►
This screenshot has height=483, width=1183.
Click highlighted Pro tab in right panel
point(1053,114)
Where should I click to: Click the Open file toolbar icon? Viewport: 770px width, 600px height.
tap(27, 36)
◄
Task details – Once you have read the data, reproduce all of it exactly.

Task response –
This screenshot has height=483, width=1183.
Click highlighted Pro tab in right panel
point(1053,114)
Where should I click to: Click the Open file toolbar icon? Viewport: 770px width, 600px height.
tap(27, 36)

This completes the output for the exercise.